--- EXERCISE DIRECTIONS ---
Extract the listing starting at the beginning and ending with the line containing "Viewport: 1056px width, 524px", reproducing those lines verbatim.

-- Start of RECORDS PROVIDED --

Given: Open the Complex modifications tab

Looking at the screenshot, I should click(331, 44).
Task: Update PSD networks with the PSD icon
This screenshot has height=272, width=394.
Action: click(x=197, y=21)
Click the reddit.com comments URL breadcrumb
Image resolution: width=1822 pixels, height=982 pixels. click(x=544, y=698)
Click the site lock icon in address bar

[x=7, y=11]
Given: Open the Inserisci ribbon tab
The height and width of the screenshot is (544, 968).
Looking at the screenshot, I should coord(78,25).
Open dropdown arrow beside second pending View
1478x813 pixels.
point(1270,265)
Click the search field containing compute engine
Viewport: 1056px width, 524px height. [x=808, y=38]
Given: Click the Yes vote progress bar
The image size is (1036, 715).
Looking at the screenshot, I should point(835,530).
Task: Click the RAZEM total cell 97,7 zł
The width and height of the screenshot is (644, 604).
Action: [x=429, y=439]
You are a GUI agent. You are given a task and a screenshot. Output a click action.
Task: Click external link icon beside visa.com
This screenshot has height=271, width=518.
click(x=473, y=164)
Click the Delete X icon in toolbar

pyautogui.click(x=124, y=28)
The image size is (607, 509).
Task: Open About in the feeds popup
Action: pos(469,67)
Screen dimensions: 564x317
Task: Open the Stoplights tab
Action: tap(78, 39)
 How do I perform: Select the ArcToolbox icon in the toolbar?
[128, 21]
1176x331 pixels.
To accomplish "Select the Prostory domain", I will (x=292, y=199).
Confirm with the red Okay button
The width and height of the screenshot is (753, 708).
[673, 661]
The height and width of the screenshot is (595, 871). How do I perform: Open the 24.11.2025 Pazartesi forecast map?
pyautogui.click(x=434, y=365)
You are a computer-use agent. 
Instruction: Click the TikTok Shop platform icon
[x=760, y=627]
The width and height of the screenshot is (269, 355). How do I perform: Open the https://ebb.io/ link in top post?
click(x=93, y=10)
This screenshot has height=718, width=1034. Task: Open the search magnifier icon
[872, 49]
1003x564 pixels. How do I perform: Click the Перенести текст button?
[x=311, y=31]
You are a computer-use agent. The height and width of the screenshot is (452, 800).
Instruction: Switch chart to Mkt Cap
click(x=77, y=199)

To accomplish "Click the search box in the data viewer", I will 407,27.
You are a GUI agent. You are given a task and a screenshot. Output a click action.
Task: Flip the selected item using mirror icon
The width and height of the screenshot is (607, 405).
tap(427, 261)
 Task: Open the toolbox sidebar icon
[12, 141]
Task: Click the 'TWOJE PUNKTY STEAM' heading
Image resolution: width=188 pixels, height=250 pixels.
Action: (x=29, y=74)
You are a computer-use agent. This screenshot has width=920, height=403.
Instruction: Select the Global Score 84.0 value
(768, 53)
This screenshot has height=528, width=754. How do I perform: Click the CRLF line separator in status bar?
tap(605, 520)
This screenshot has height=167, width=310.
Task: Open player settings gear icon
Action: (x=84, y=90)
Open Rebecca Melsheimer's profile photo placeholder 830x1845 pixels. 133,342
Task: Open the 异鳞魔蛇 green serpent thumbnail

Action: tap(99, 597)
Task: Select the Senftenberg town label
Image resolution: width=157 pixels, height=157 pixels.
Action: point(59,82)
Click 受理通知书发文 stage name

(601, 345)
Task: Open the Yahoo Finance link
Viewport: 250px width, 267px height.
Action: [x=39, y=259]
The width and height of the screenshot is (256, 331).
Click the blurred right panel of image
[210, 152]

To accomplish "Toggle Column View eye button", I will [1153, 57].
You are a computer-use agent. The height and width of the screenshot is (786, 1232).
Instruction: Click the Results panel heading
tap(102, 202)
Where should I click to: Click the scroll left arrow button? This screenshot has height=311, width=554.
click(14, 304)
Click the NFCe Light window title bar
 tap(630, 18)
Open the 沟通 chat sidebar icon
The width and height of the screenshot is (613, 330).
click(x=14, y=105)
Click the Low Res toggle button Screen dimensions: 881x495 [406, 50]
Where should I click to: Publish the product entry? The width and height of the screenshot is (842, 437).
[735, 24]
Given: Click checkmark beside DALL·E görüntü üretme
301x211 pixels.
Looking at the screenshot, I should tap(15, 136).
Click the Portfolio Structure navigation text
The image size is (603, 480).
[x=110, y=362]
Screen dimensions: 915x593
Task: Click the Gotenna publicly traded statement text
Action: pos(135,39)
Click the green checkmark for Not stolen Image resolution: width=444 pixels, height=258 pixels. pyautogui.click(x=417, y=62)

-- End of RECORDS PROVIDED --

--- THE SOLUTION ---
Given: Open the Complex modifications tab

Looking at the screenshot, I should click(331, 44).
Task: Update PSD networks with the PSD icon
This screenshot has height=272, width=394.
Action: click(x=197, y=21)
Click the reddit.com comments URL breadcrumb
Image resolution: width=1822 pixels, height=982 pixels. click(x=544, y=698)
Click the site lock icon in address bar

[x=7, y=11]
Given: Open the Inserisci ribbon tab
The height and width of the screenshot is (544, 968).
Looking at the screenshot, I should coord(78,25).
Open dropdown arrow beside second pending View
1478x813 pixels.
point(1270,265)
Click the search field containing compute engine
Viewport: 1056px width, 524px height. [x=808, y=38]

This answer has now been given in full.